Using industry benchmark data from Mercer, the study found that average occupancy rates in skilled nursing facilities dropped precipitously in 2020. While census has improved from 2020 and 2021, the study confirms that profitability is still not at pre-pandemic levels.
This year, the after-effects of that drop have created a 6%-14% gap between the current state and optimal (pre-COVID) occupancy rates. And despite slight rebounds towards pre-pandemic norms in 2022, there is still a significant gap from baseline occupancy. An average facility is expected to lose anywhere from $2,300 to nearly $5,900 per day due to understaffing in 2022. In the Northeast, the most affected region, this represents up to $2.1 million a year in lost revenue.
The AHCA/NCAL report projects that more than 400 nursing homes could close this year due to the staffing crisis and financial instability.

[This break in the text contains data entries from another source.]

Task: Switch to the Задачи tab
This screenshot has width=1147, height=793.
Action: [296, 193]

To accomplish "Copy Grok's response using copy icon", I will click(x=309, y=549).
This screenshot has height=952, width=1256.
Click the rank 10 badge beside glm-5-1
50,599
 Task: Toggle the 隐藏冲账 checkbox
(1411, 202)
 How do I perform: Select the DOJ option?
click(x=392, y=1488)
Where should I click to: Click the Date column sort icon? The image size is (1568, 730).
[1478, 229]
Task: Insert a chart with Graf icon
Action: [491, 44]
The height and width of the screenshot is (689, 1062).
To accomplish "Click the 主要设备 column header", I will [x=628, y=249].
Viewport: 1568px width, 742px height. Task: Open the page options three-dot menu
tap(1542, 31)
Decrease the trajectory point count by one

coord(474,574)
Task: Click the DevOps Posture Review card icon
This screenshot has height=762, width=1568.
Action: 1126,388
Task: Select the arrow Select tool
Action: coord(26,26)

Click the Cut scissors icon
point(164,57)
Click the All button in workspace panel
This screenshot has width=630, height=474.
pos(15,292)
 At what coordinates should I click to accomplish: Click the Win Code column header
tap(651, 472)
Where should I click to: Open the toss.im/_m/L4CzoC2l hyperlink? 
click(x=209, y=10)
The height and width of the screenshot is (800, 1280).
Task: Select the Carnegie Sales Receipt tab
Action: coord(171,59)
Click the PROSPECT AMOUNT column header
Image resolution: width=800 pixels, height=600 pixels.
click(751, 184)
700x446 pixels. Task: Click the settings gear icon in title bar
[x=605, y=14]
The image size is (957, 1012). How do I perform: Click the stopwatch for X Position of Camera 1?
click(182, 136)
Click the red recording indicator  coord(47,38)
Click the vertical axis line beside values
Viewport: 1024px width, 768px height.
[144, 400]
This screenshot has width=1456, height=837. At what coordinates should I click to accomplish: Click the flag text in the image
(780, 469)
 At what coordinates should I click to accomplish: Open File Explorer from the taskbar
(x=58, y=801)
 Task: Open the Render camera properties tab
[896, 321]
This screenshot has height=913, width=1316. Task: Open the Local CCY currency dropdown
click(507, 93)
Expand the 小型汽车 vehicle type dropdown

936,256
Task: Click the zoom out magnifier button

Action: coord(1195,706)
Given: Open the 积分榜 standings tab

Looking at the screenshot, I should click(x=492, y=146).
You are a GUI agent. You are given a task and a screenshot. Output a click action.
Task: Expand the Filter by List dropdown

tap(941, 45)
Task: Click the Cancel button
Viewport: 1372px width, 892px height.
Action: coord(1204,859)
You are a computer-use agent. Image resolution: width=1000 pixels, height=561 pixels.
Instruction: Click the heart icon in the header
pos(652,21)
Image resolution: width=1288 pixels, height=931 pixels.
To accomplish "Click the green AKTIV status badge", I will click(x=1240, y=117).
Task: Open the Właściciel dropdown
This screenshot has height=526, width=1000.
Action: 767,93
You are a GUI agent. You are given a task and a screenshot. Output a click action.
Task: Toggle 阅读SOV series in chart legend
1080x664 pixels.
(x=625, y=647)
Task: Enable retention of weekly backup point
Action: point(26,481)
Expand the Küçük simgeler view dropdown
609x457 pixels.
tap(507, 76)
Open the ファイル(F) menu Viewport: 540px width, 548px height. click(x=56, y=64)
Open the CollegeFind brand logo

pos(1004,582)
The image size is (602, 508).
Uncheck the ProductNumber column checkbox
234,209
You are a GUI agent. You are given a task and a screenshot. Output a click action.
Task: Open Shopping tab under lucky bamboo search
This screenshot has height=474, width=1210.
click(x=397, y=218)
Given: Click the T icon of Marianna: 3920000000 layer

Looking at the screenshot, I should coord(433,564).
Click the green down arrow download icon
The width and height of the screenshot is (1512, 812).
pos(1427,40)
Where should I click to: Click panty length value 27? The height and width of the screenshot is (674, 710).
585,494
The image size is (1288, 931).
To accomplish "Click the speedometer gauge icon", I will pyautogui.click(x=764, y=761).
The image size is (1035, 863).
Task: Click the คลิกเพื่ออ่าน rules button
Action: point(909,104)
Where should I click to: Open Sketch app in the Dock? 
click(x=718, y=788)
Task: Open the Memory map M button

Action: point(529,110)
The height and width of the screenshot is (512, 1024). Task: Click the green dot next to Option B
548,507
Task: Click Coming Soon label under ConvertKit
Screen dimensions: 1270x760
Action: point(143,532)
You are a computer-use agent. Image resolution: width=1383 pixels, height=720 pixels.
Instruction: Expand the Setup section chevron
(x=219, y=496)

Bringing post-acute facilities to profitability requires a multi-tier approach involving:
- Higher Medicare reimbursement rates that more accurately reflect the cost of care
- More pragmatic financial modeling that includes budgeting for full-time and contingency staff
- Higher wages and better benefits for staff to compete with rising wages across a multitude of industries
- Increased training and education opportunities to ensure a more robust pipeline
- Solid pathways for career advancement
Implementing these initiatives will require bold initiatives from government agencies, nursing home operators and educational institutions. However, even if all the stakeholders commit to implementing new initiatives tomorrow, it could take years before we see a foundational change in the nursing home industry.
How will nursing homes resolve immediate staffing shortages in the near term? It may require more reliance on contingent workers, which many facilities want to avoid because of cost and consistency challenges. However, planning for contingent workers in annual budgets can offset spikes in staffing costs and help ensure adequate staffing to meet CMS requirements, enabling more vacant beds to be filled and revenues bolstered.
We know that one thing is certain. Not taking any action will ensure the nursing home crisis remains status quo.